Incidence of mechanical complication in SV cannulation is 6%–10%.[3] The formation of a loop is mostly reported during pulmonary artery catheterization or right-sided SV catheterization,[2] suggesting that left-sided CVC coiling is a rare complication.

Various theories have been postulated for these rare incidences of coiling or looping such as extra length of insertion of guidewire and catheter.[4] In our case as it was a left SV catheterization, 15 cm of insertion was adequate. Excessive force might lead to coiling,[5] but in our case, the guidewire and CVC were passed easily and there was no kinking of the guidewire.
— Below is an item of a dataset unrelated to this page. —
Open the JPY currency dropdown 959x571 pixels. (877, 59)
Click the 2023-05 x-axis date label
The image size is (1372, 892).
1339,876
Direction of J-type guidewire tip during insertion [4] and its locking with catheter tip during removal both may cause looping of CVC.[6] In our case, J-tip was in caudal direction as it should be and no resistance was felt during guidewire removal. There was no manufacturing defect in CVC [6] as catheter was inspected and flushed before insertion. A bottleneck exists between the clavicle and first rib, which can impede the threading of the wire and might contribute to looping and knotting;[5] this was overcome by placement of sandbag between the scapulas along the axis of spine which opens up the space between the two. There was no mass in the thoracic region and no lung disease to distort the vascular anatomy.[4] We cannulated left SV as it was not perforated or cannulated even once so it decreases the chances of it being stenosed or thrombosed which may increase the chance of coiling.[1] There was no anatomical vascular abnormality as left subclavian CVC tip was not lying in any aberrant tributary and it fells back on itself in the same vein,[7] and left IJV catheter was not in left paramedian position on chest X-radiograph as would have been in persistent left superior vena cava (SVC).[1] The acute angle formed by left brachiocephalic vein with SVC may cause abutting of the guidewire and the catheter, leading to falling back of the catheter on itself.[7] This might be the cause of the coiling in our case.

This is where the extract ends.